Laurin-myreha changed discussion title from Evaluation are a bit disingenuous to Evaluations are a bit disingenuous Oct 9

flozi00

primeLine AI Services org Oct 9

Great, thanks for this Feedback
I will take a deeper look later this day.

If it looks good I will rerun the evals with updated code 👍

flozi00

primeLine AI Services org Oct 9

To be honest I was very surprised by the low scores of the initial primeline whisper model.
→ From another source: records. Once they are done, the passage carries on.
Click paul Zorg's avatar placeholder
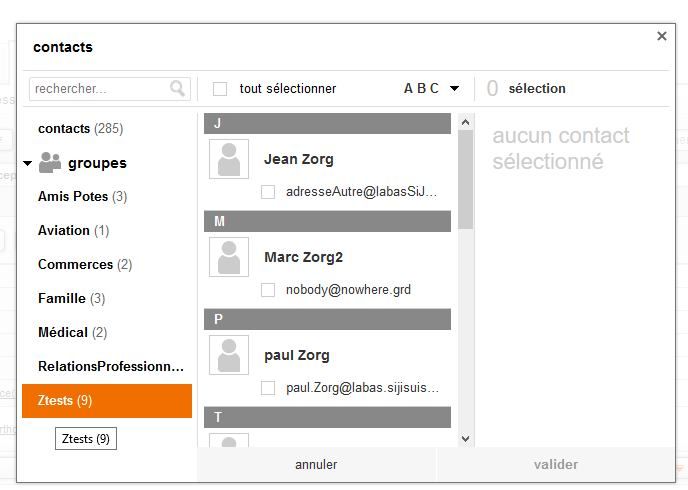The width and height of the screenshot is (688, 490). click(x=229, y=356)
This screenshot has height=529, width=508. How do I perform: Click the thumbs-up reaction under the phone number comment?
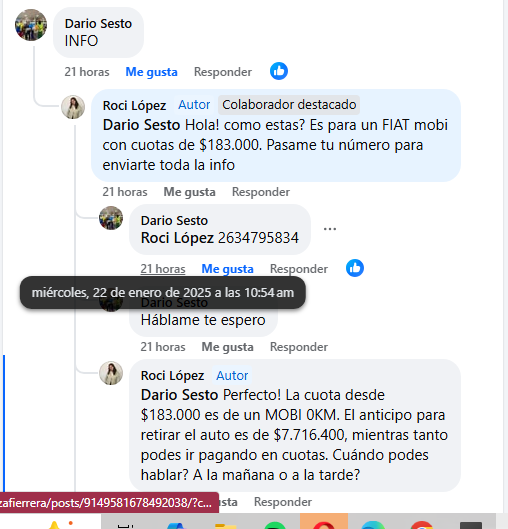pyautogui.click(x=355, y=268)
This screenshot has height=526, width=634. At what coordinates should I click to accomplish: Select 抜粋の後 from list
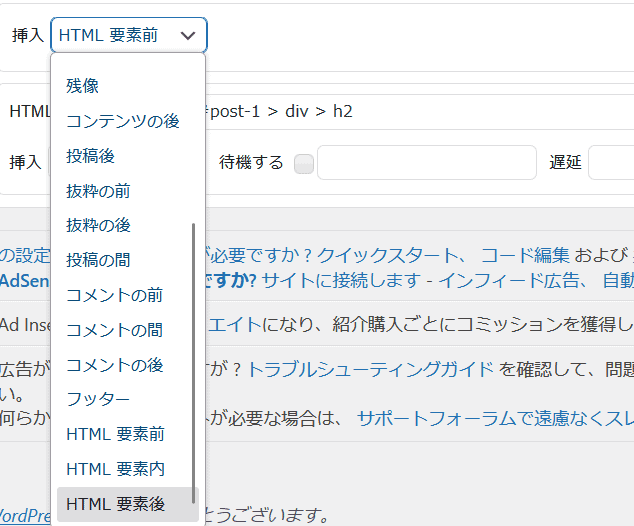(x=98, y=226)
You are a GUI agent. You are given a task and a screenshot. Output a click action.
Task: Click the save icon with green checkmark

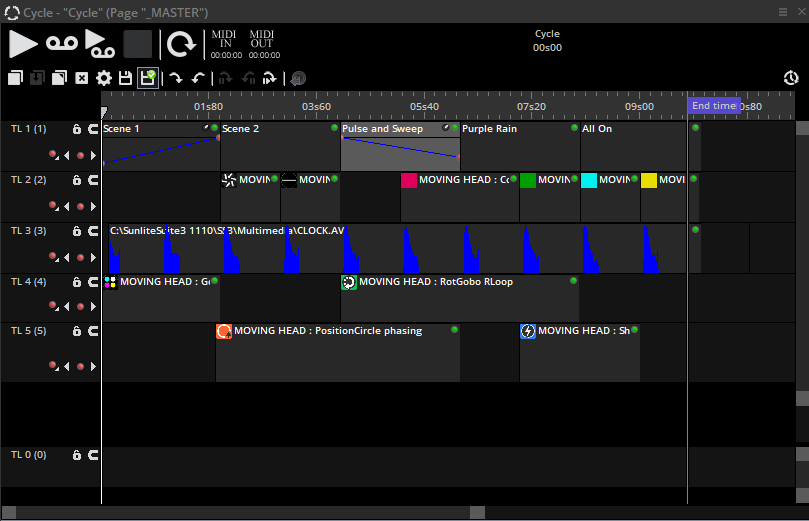(147, 78)
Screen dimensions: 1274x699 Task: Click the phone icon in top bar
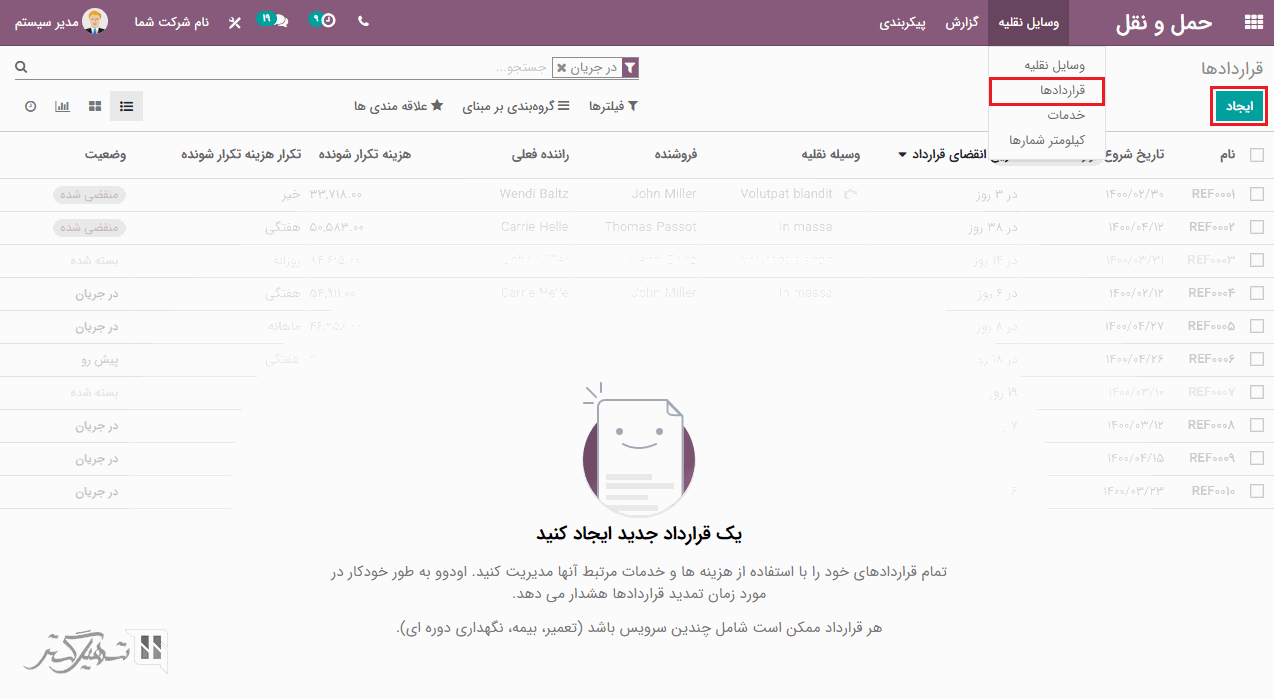363,21
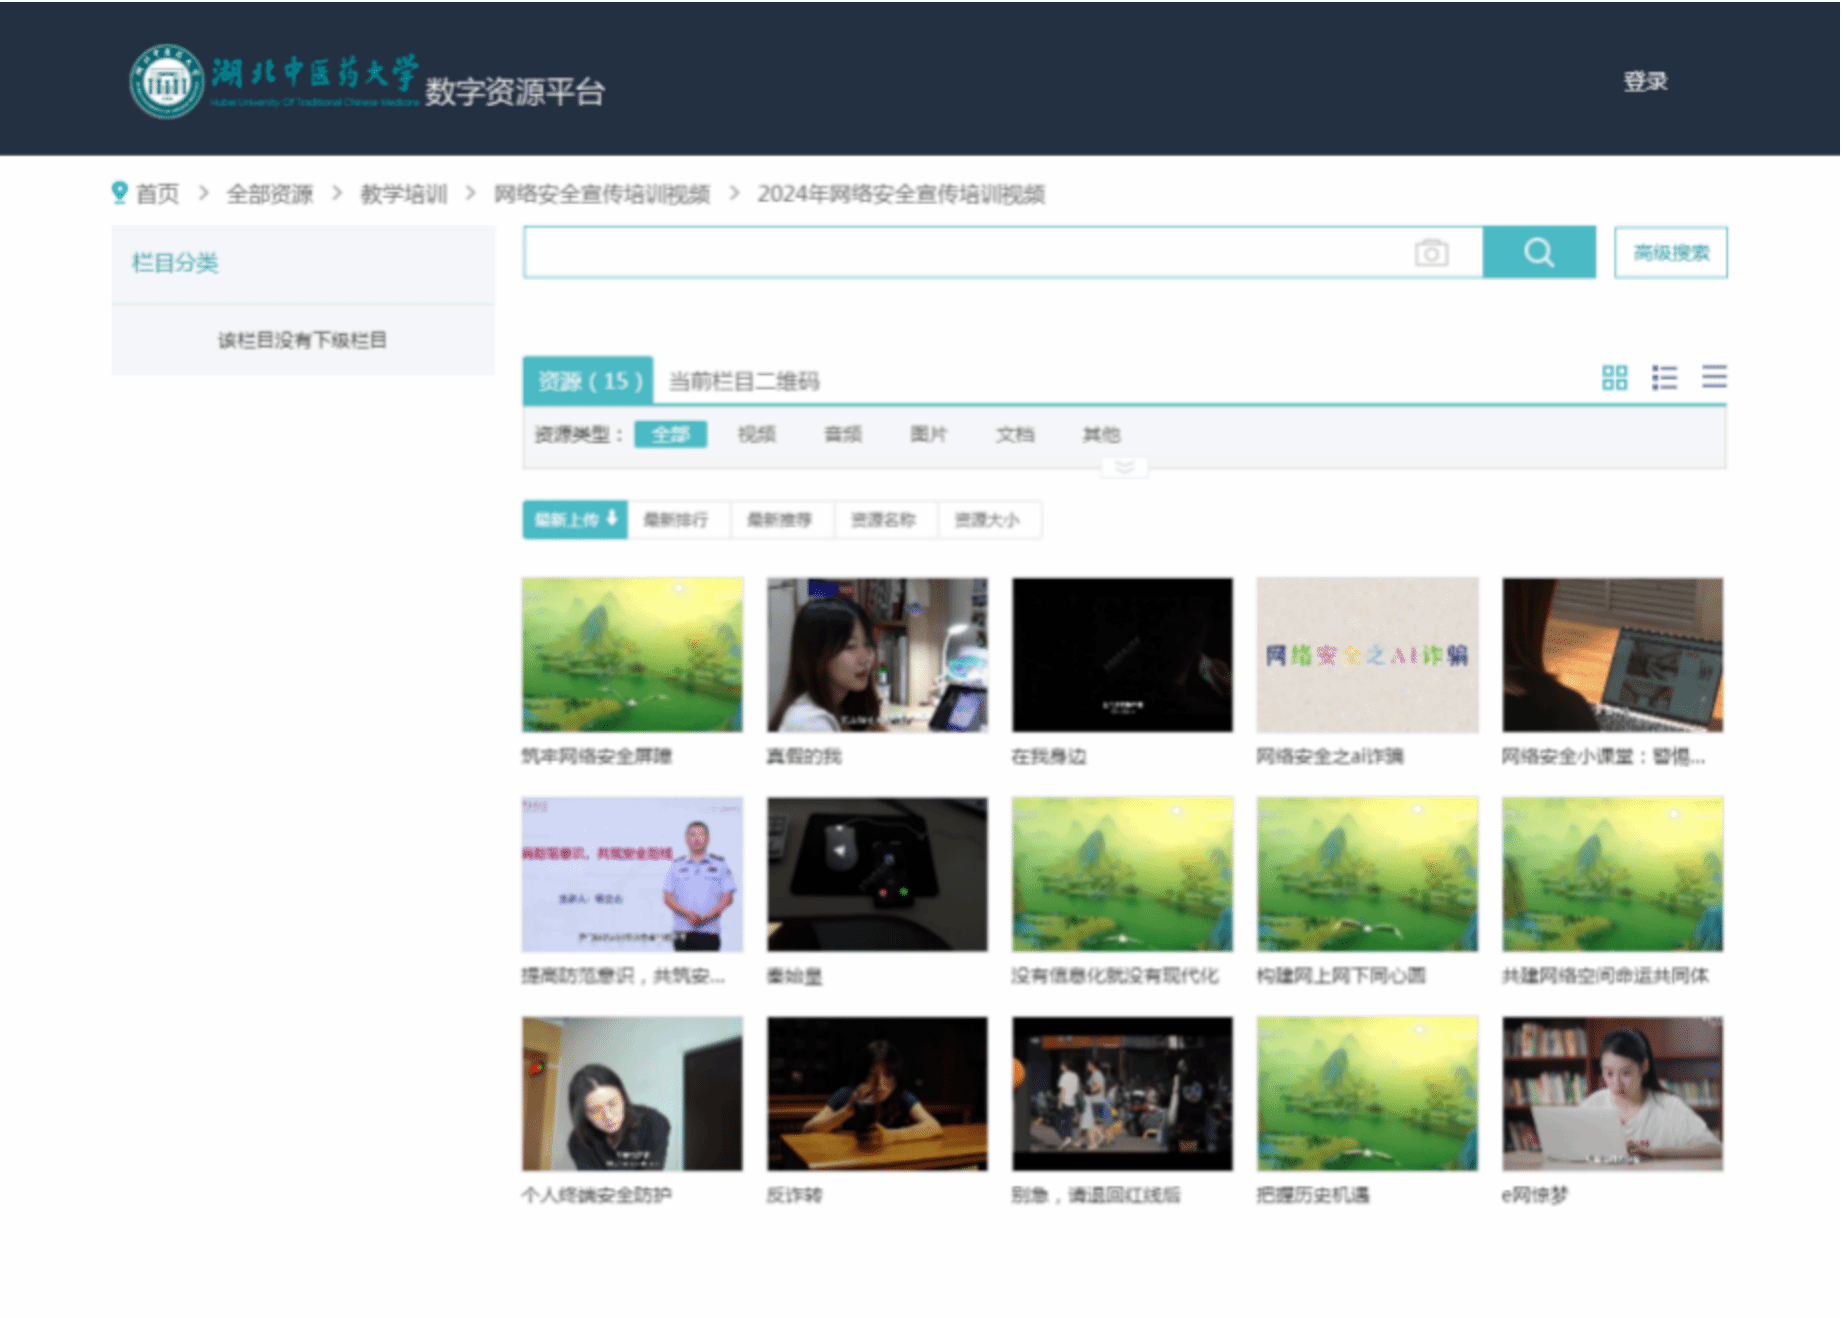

Thanks for this good catch 😎

Laurin-myreha

Oct 9

No worries :) Glad it cleared up some confusion of yours too :) Devils in the details with this stuff always haha

rpeinl

Oct 9

•

edited Oct 9

Thanks for pointing this out. I think it is an important topic. However, I don't understand the code you posted. It seems that you propose a meaningful method to normalize the German text and then use the other function, that applies an english normalizer, which doesn't seem meaningful.
In our internal evaluation, we also normalize numbers, so that all numbers are printed with the respective word: e.g., 11 => elf
We also have special cases for ordinal numbers: e.g., 1. => erstens and roman numbers, e.g., könig ludwig XIV. => könig ludwig der vierzehnte.

Laurin-myreha

Oct 9

•

edited Oct 9

You can try both. The english normalizer is what a lot of people use and it should be a sensible default atleast for german..... normalizing symbols like Euro, Dollar, strip punctuation, lowercase etc. https://github.com/openai/whisper/blob/main/whisper/normalizers/english.py. The other stuff i included only mainly so you guys can directly play with it :) Normalizing numbers is definately a important point too! :)

flozi00

primeLine AI Services org Oct 9

Great to see here starts a very cool discussion.
Lets get all the normalizations together :)
@rpeinl could you share what methods you are using to do the num to word stuff ?
I only know the opposite doing word to number

flozi00

primeLine AI Services org Oct 9

I updated the results and the code
Thanks for this great findings

I already did those normalizations in the time of my wav2vec models, but anyhow just forgot I already have the code and missed all the learnings.

Laurin-myreha

Oct 9

Cool! Very nice :)

Laurin-myreha changed discussion status to closed Oct 9

rpeinl

Oct 9

Yes, we should jointly work on a good way to do normalization for German language.
I cannot believe, that using the English normalizer works well for German, although it is certainly sophisticated. Take the numbers for example. Let's say the model outputs numbers as digits and the groundtruth uses number words instead (or the other way around). The english normalizer will not convert the German number words corrctly (e.g. elf). Therefore, the WER goes up, although the model has correctly transcribed it. If it is the scientific international standard to do this (which I hope is not the case), we should not accept it, but rather propose a better solution.